Why is solving linear equation more stable than directly computing matrix inverse?

If $x$ is computed by LU factorization, the residual can be bounded by $$ \|b-Ax\|\leq cu\||L||U|\|\|x\|. $$ Assuming for simplicity that $A^{-1}$ is computed exactly and that the only source of error is the matrix-vector multiplication, we have $$ \|b-Ax\|\leq cu\||A||A^{-1}|\|\|b\|. $$ Here, $c$ is a "moderate constant", $u$ is the unit round-off, and $\|\cdot\|$ is the $\infty$-norm.

Often, $\||L||U|\|\approx\|A\|$ (e.g., with a suitable pivoting strategy in LU).
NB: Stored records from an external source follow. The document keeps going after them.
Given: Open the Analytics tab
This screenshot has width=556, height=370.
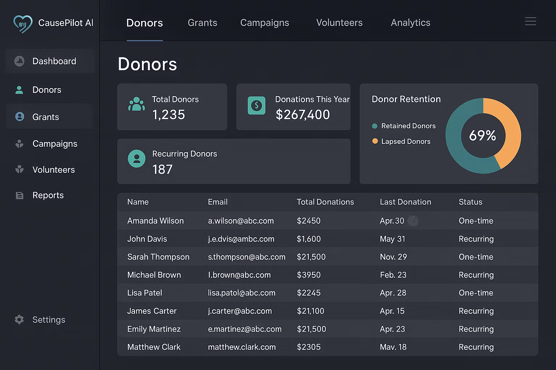Looking at the screenshot, I should [x=410, y=23].

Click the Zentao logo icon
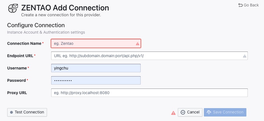tap(13, 8)
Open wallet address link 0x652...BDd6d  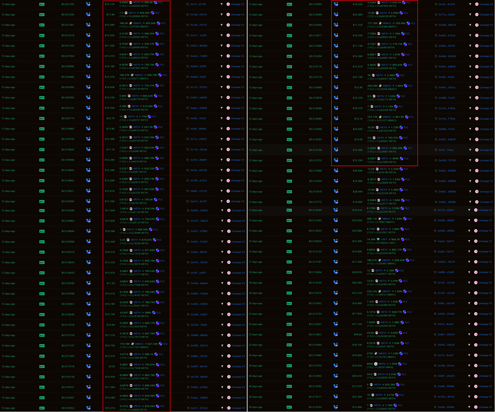(x=199, y=46)
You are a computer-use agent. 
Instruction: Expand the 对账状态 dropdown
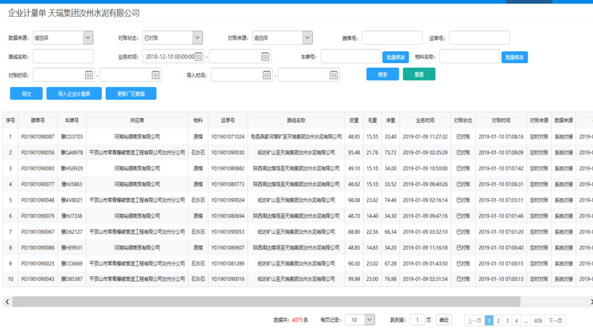197,37
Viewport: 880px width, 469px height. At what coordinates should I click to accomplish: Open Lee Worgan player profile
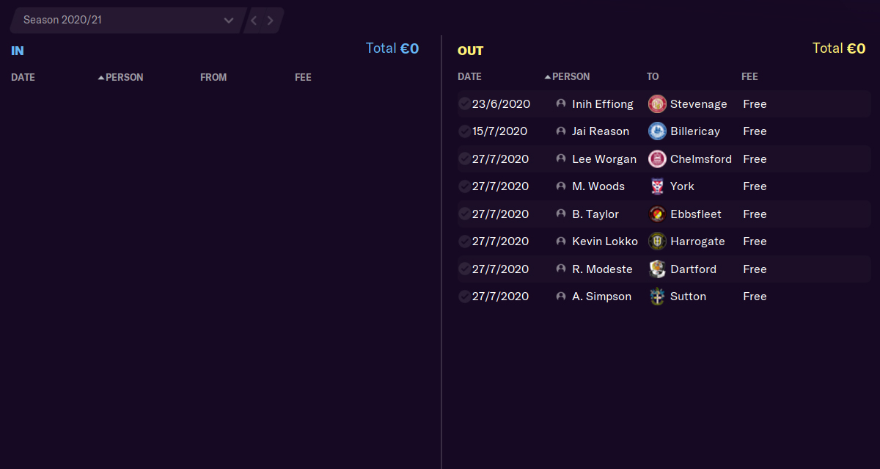(x=604, y=159)
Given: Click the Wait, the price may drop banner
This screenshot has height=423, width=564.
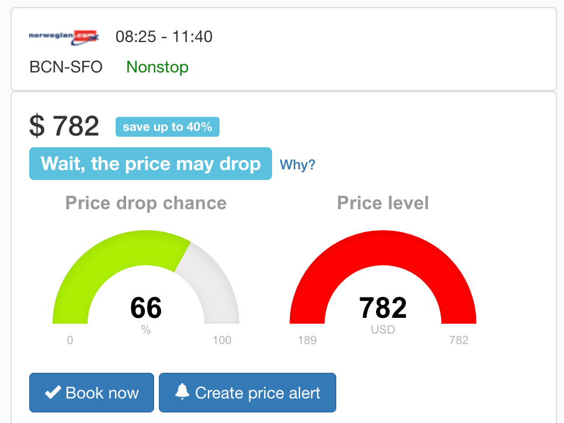Looking at the screenshot, I should pyautogui.click(x=151, y=164).
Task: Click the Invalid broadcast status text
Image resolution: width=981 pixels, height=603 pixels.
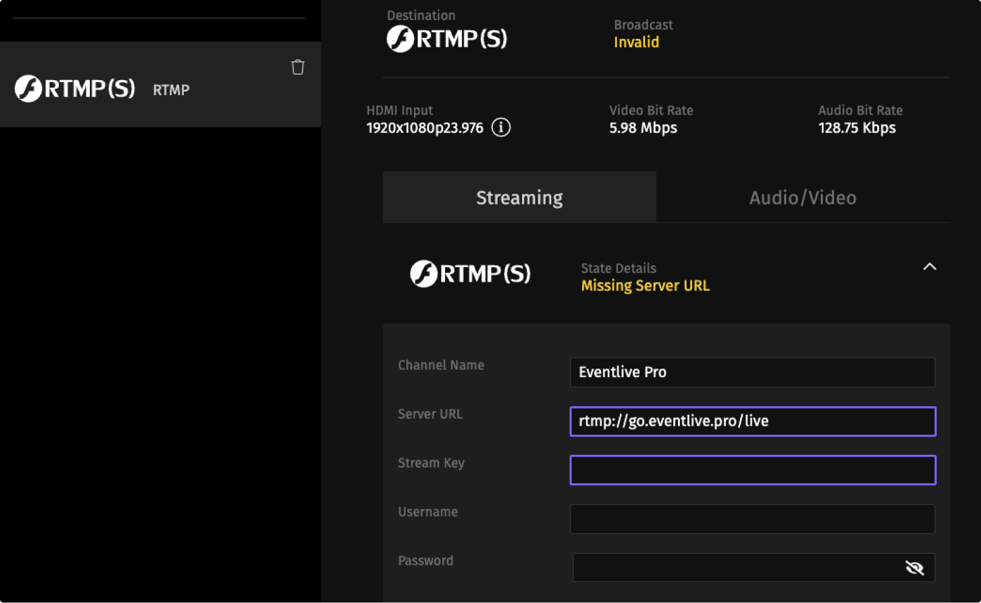Action: pyautogui.click(x=636, y=43)
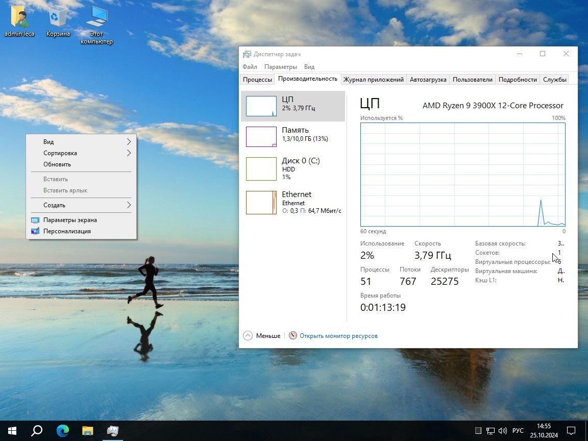Open the Открыть монитор ресурсов link

[x=338, y=336]
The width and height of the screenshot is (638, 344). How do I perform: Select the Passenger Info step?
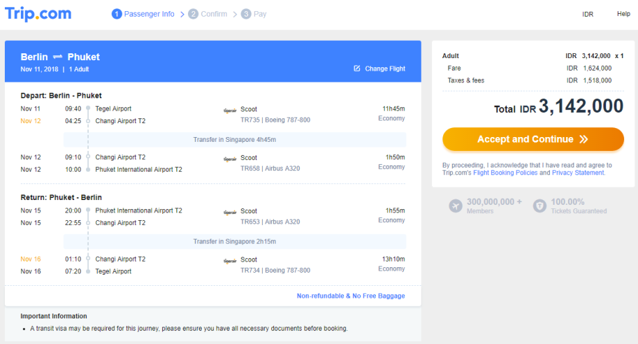(x=143, y=14)
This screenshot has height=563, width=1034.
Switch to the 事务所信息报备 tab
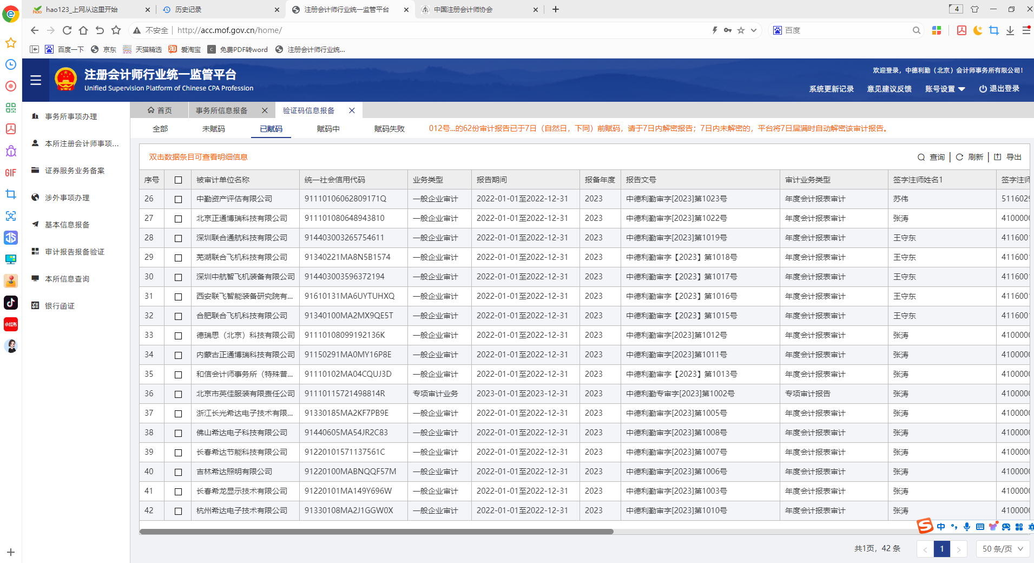click(x=222, y=110)
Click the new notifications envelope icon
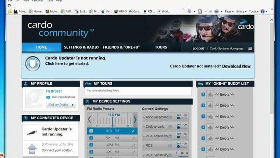Screen dimensions: 280x158 pos(48,97)
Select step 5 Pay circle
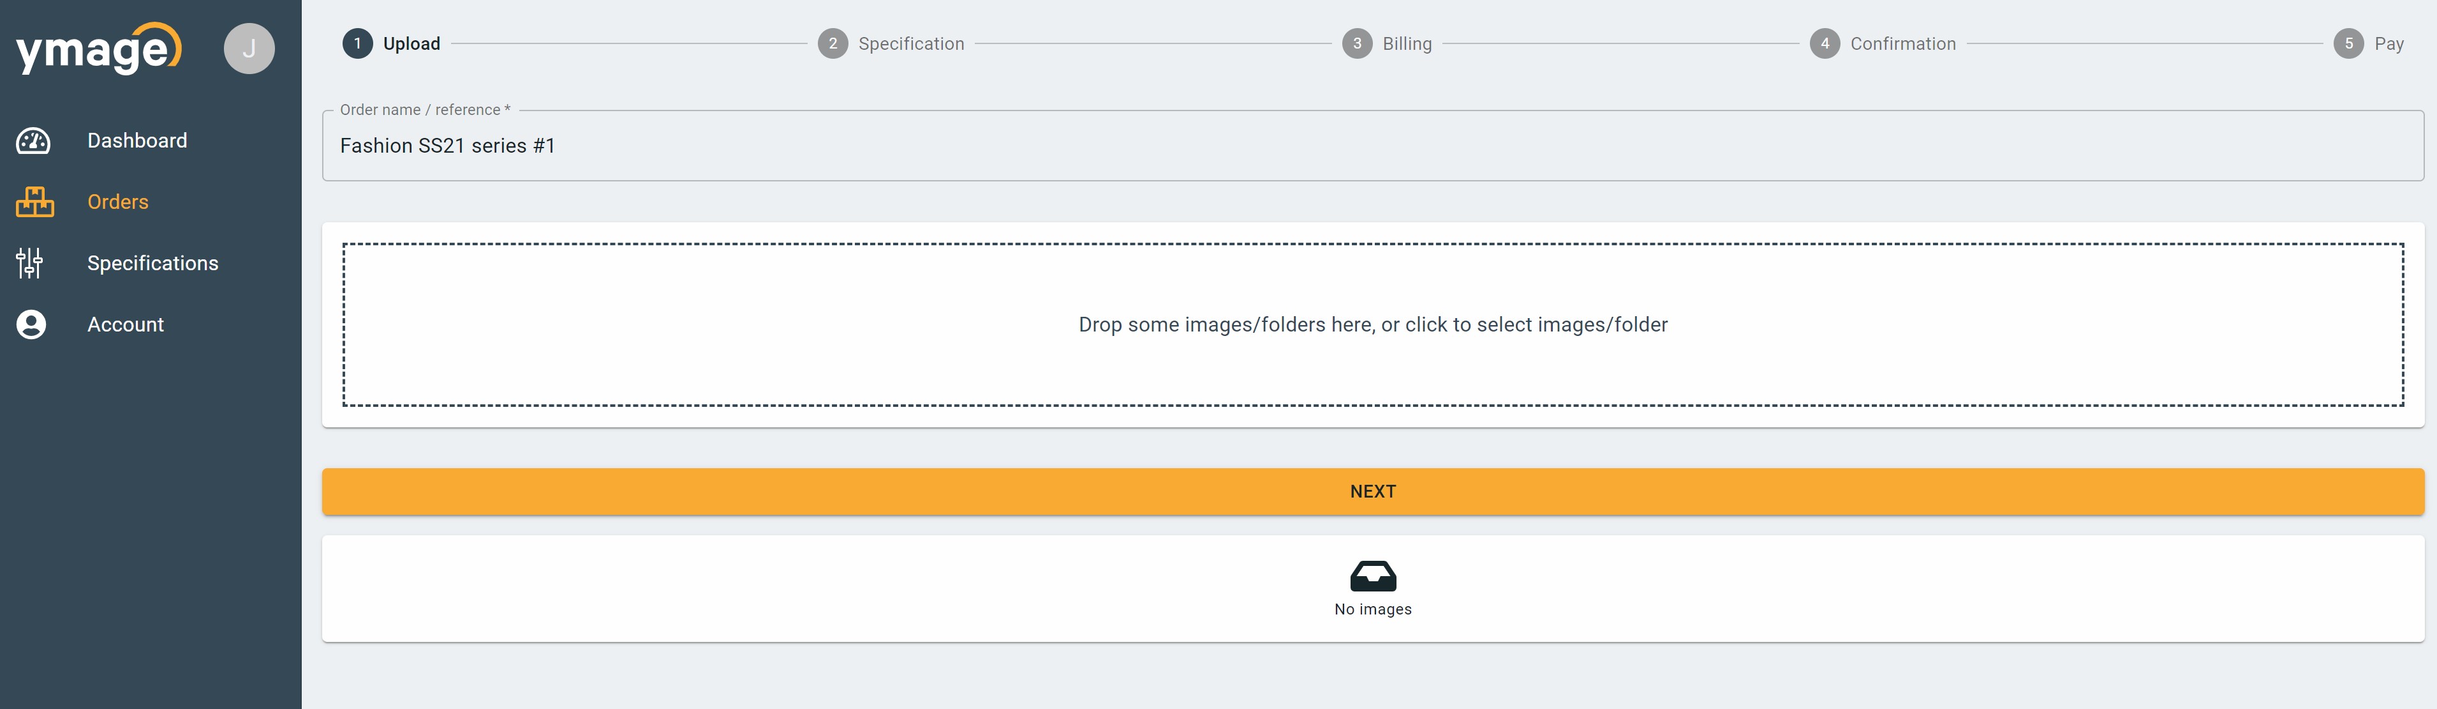The height and width of the screenshot is (709, 2437). (x=2348, y=44)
The bounds indicate that you might get a much smaller residual with the LU factorization provided that $$\|x\|\approx\|A^{-1}b\|\ll\|A^{-1}\|\|b\|.$$

For illustration, consider this piece of Matlab code:

n = 32;
A = 2 * eye(n) - triu(ones(n));
[U, S, V] = svd(A);
b = U(:,1);

x_LU  = A \ b;
x_INV = inv(A) * b;

norm(b - A * x_LU,  inf)   % 5.551e-17
norm(b - A * x_INV, inf)   % 9.543e-10

The choice of $A$ and $b$ are quite extreme ($A$ highly ill-conditioned, $b$ in the direction of the first left singular vector) but they illustrate clearly the issue here (disregarding of course the computational efficiency).